Exploratory Analysis and ETL with Presto and AWS Glue

In this post, we dive into the most common use case of exploring and managing data located in an S3 object storage, using Presto and schema data stored on AWS Glue.

In the previous post we introduced Presto and discussed its query federation feature, going into an example of joining data from several different data sources. The most common use-case for Presto, however, is making interactive SQL queries on object-storage systems like S3, HDFS and Ceph possible. What used to be a slow process far from being viable for performing analytics queries, is now made possible with Presto without requiring long-running batch jobs or keeping the data in a costly relational database. In this post, we are going to go back to basics and discuss that.

Probably the most well-known technology designed and built for querying object-storage systems is Apache Hive. As a matter of fact, Presto was built as a replacement for Hive by a team of engineers at Facebook who wanted a high-performance engine (as opposed to Hive's long running time) that could "speak" standard ANSI SQL (as opposed to HiveQL, which is "not quite" SQL). Presto acts as a full replacement for Hive, giving full access to SQL queries on any object-storage from all popular BI tools, via JDBC and ODBC connections.

What follows is a walk-through of an Object Storage use case, in which we'll query an S3 bucket containing data from OpenStreetMap, a popular mapping service. We will do some exploratory analysis on the dataset and then transfer it to our own S3 bucket.

OpenStreetMap

OpenStreetMap (OSM) is a popular mapping service. Even though many sites and applications use OSM, the mapping service you are probably more familiar with is Google Maps. The difference between the two is that the data in Google Maps is owned by Google, and OSM data is free to use (as long as anything derived from it is also free to use). This allows for developing some use-cases and derived data sets, and it is a perfect match for what we are about to do.

We will show how to configure Presto to query data from OpenStreetMap on AWS S3 as part of an exploratory analysis. We will then show how to perform an ETL process with Presto from OSM into a different S3 bucket, in case you need that data accessible quickly later.

AWS Glue Setup

Apache Hive is actually made of two parts - the computation engine itself (let's call it Hive), and the metastore part, where the schema for the data is kept separately from the data itself (let's call it Hive Metastore - or HMS). This is the same for Presto, which, in fact, uses HMS for keeping tab of schemas for data stored on S3, HDFS, and so on.

Just to make sure we are being very explicit about this and avoid a common misconception - Presto is relying on Hive Metastore only, it doesn't use Hive - the computation engine - at all.
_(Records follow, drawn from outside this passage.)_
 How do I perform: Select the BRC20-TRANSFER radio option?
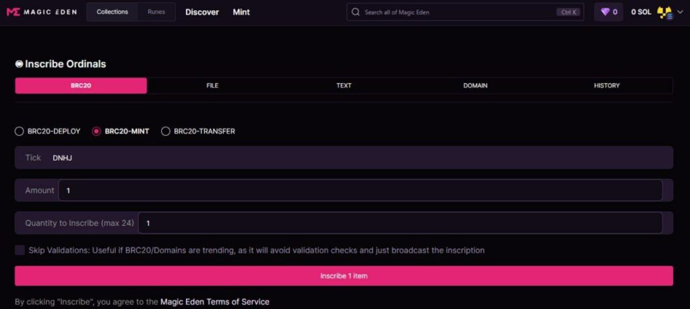click(x=166, y=132)
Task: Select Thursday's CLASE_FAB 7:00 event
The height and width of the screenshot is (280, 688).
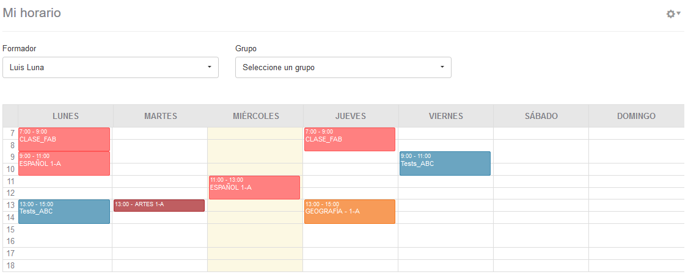Action: 349,139
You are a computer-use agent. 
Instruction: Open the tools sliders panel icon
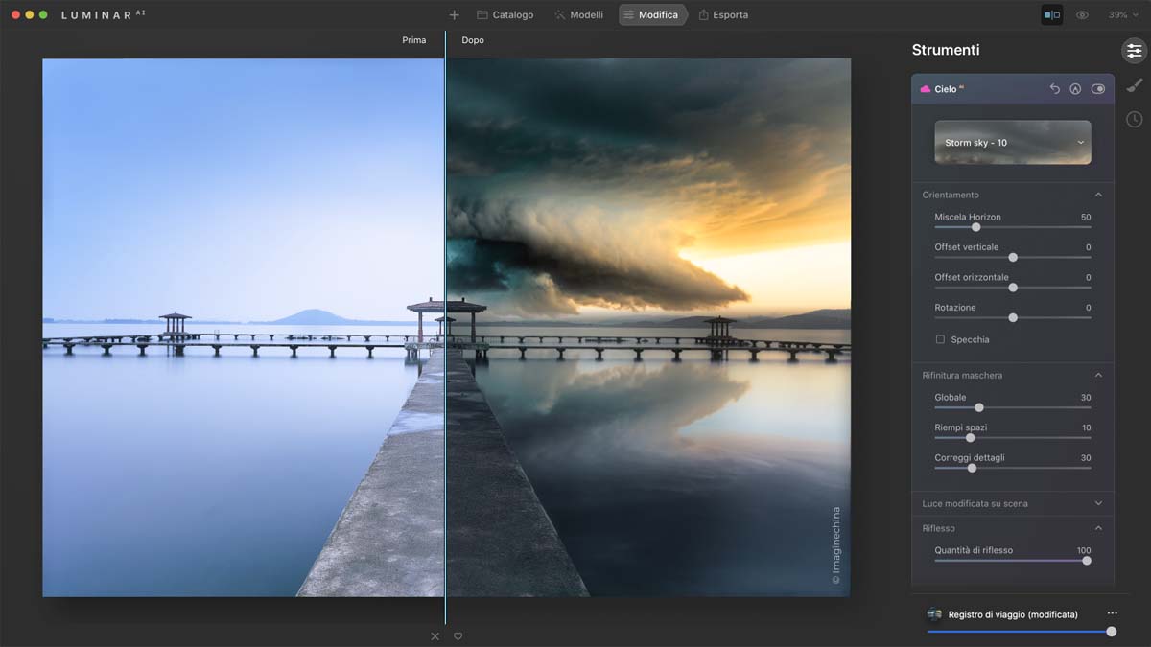pos(1134,51)
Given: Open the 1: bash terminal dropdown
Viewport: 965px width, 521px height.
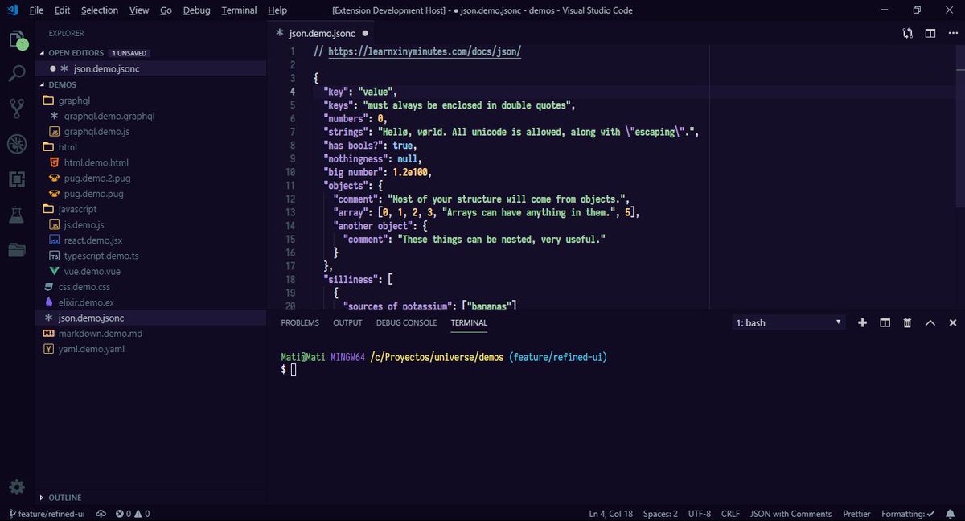Looking at the screenshot, I should click(788, 322).
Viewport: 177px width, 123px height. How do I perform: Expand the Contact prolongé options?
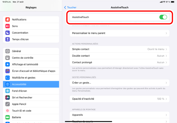(x=119, y=63)
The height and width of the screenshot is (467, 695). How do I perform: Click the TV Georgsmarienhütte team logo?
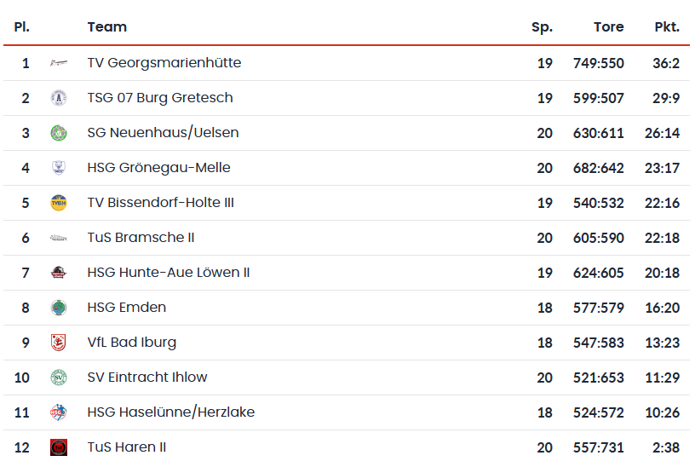click(x=59, y=63)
AWS Glue is the AWS parallel to Hive Metastore, and can be thought of as a hosted and managed version of Hive Metastore - and it maintains the schemas for your data in S3. Presto can use AWS Glue in the same way it uses HMS, and we often recommend that to customers who are hosted on AWS instead of deploying and managing their own HMS.

After you've set up your Presto cluster (contact us for the optimal way to do that), you need to add a catalog file to the catalog directory (say as glue.properties). Check out the previous blog post if you are not sure how:

connector.name=hive-hadoop2
hive.metastore = glue
hive.non-managed-table-writes-enabled = true

As you can see the glue catalog is actually using the Hive connector, only signaling it to use AWS Glue and not a self-managed HMS. The last line allows writing to the S3 buckets that we'll set up later in this post.
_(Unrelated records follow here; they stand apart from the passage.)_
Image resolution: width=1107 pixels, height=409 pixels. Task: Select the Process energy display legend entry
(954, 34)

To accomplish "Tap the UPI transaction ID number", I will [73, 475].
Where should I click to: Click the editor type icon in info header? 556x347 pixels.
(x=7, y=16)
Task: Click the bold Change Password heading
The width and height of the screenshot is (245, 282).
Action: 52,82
Permissions for Glue will be checked for the user running the operations. The additional permissions required for the instance for this use case are for the S3 bucket osm-pds :

{
  "Version": "2012-10-17",
  "Statement": [
    {
      "Effect": "Allow",
      "Action": [
        "s3:*"
      ],
      "Resource": [
        "arn:aws:s3:::osm-pds",
        "arn:aws:s3:::osm-pds/*"
      ]
    },
    {
      "Effect": "Allow",
      "Resource": "*",
      "Action": [
        "glue:*"
      ]
    }
  ]
}

Once you've restarted Presto so it's brought up to speed with the catalog update, you are ready to create tables in Glue and query them. Before that, however, let's make this analysis a little bit easier by using a GUI client.

Outside Access via JDBC

Presto exposes a JDBC interface that allows you to query it from various tools. By default, you'll have to have port 8080 exposed to the machine from which you're running the client. In AWS EC2, this can be done by attaching a matching security group to the instance.
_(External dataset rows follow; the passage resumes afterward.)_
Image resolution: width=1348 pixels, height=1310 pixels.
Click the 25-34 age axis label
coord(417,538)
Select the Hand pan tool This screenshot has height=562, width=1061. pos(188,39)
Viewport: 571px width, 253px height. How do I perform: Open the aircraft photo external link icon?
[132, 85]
You can choose whichever client is convenient to you that can connect to a Presto JDBC interface. A good choice is DBeaver, as it comes out of the box with a Presto connector.

The host in the connection setting is the address of your presto server, and the default port is 8080.

Exploratory Analysis

Now that we've got a working client, let's start looking for our recycling containers. At first we need to set up the schema in Glue:

CREATE SCHEMA glue.osm;
CREATE TABLE glue.osm.osmplanet (
    id bigint,
    type varchar,
    tags map(varchar, varchar),
    lat decimal(9,7),
    long decimal(10,7),
    nds array(row(ref bigint)),
    members array(row(type varchar, ref bigint, role varchar)),
    changeset bigint,
    timestamp timestamp,
    uid bigint,
    user varchar,
    version bigint
 )
 WITH (
    external_location = 's3://osm-pds/planet/',
    format = 'ORC'
 )

This tells Presto to create a table with the above schema data in Glue, which refers to the OSM planet data bucket. In this case I've provided the schema structure. However when the structure is unknown, one can use a Glue Crawler to get the schema from the existing data.

For this example, we will look for information about recycling containers of several types that are in Israel. Since we're not really sure about how to access what we're looking for, some exploration is necessary first.

Let's look at a limited result set. Specifically we'll try and get all the data that's within a bounding box that's around Israel. If you query for a count of the number of records with and without the bounding box, you will see that there's a sizable difference.

SELECT *
FROM osmplanet
WHERE lat BETWEEN 29.5013261988 AND 34.2654333839
  AND long BETWEEN 33.2774264593 AND 35.8363969256
LIMIT 10;

From the results, we can understand the basic structure of the data: each row is an entity on the map (a node, or a building, for instance), with latitude and longitude to determine its location, and further information stored in a map of tags. Since we (most likely) got results with an empty map of tags, what we want is to get results that have actual data in that field.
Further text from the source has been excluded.